Anne Dranitsaris, Ph.D, brings a lifetime of study, “psychological savvy” and hands-on clinical experience to helping people become who they are meant to be. Her interest in creating mental health, coupled with her interest in personality systems and the dynamics of human behavior, has influenced the development of the Striving Styles Personality System.

Holistic Approach to Learning

Driven by a vision for a holistic approach to emotional and physical health, Anne chose educational pursuits that aligned with her passion. At the same time, she studied at mainstream universities such as Ryerson (Business Management), University of Toronto (Mindfulness-Based Stress Reduction, Religious Studies) and ADR Institute of Ontario (Alternate Dispute Resolution). Anne looked for training institutes that would help her integrate the cognitive, emotional and physical approaches to healing the mind and body. This education included: receiving her degree as a Registered Massage Therapist; graduating from the International School for Spiritual Sciences (Montreal); psychotherapy certification from the Centre for Training in Psychotherapy (D.C.T.P); studies at the Masterson Institute for Disorders of the Self (New York); and a Ph.D. in Therapeutic Counseling from the Open International University for Complementary Medicine (WHO).

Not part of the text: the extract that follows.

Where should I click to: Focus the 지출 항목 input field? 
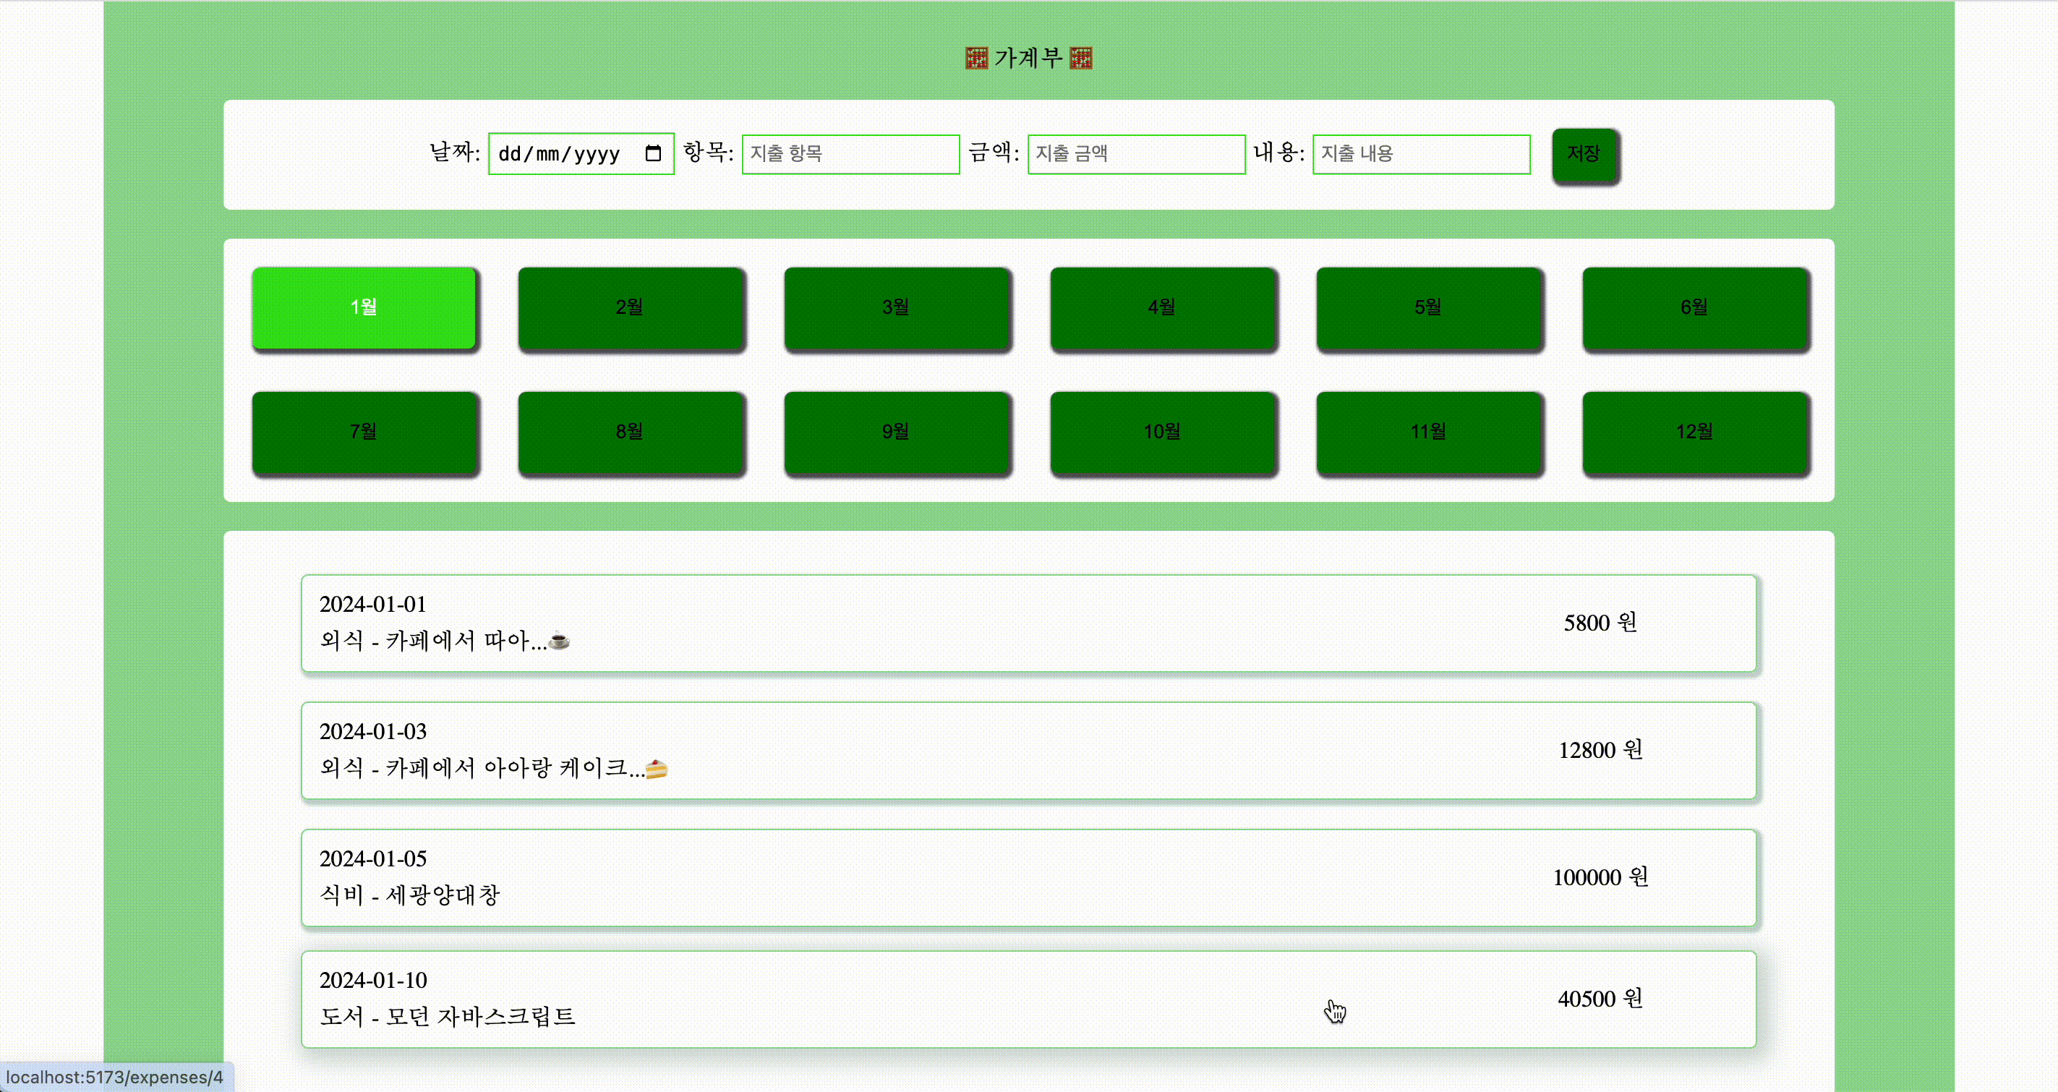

Committed to lifelong learning, Anne has completed postgraduate programs in Cognitive Behavioral Therapy, Spiritual Self-Schema Development, Brain and Behavior and Emotional Intelligence (EQ-i), and she has been a long-time follower of the work of Carl Jung. Anne continues to stay educated and informed about recent advances in neuroplasticity, brain development, mindfulness and social intelligence.

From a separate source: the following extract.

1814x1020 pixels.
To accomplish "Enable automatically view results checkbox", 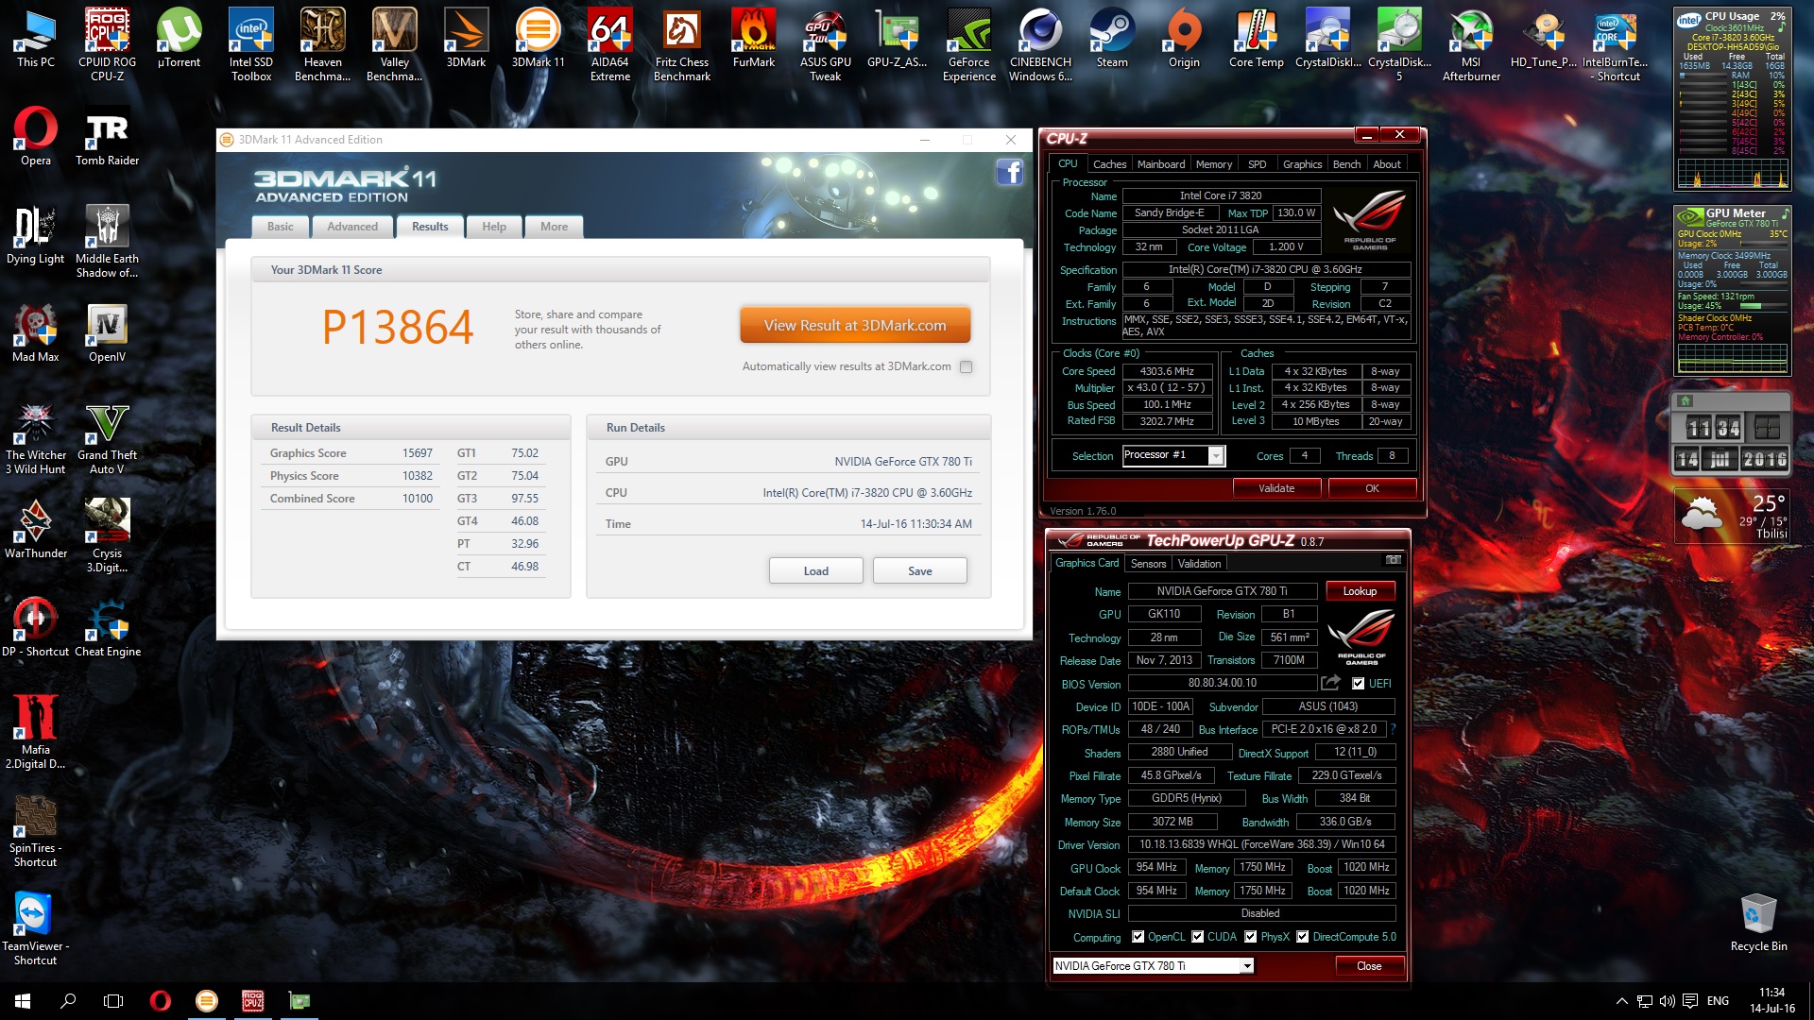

Executive Coaching & Corporate Therapy

Anne became one of Toronto’s first Executive Coaches in the late 1980’s. She could see the direct application of the therapeutic tools to the corporate world, which drove her to expand her work into that realm. Anne began using the title of corporate therapist to indicate the depth with which she worked with leaders and teams developing emotional intelligence, behavioral competence and relationship skills in organizations. She has also used her unique approach to work through dysfunctional relationships, partnerships, teams and boards.

Prior to starting SKE, Anne built several successful companies including Sage Developmental Resources, an organizational consulting firm focused on behavioral alignment, and the Centre for Mindful Therapies, which offered customized Mindfulness-based Stress Reduction Programs to organizations and individuals. In addition, she worked extensively with Heather on Several global leadership development initiatives for Caliber's clients, providing both individuals coaching and facilitating high performance team development at the executive and senior management levels.

Sought After Writer

A prolific and frequently cited writer on the impact of behavior, emotional intelligence and personality styles in the workplace, Anne has written a series of books on personality type based on Jung’s theory of Psychological Type. The Personality Profile Series© books are used to help individuals in coaching and counseling to understand themselves, their environment, their partners, and their children. Anne's latest series of books, The Jung Typology Series©, focuses on understanding the impact of personality type on employees, teams and leaders.

Anne has been featured in the media — on radio and on television — as well as in a wide range of national and international publications including USA Today, The New York Post, Huffington Post, The Toronto Star, NOW Magazine, The Globe and Mail and TIME.com. Additionally, her work has appeared in three issues of “O” Magazine within the past year, with her article on Striving Styles being included in the “O” Annual as one of the year’s top articles. She has recently been contracted to write for an upcoming issue of “O”.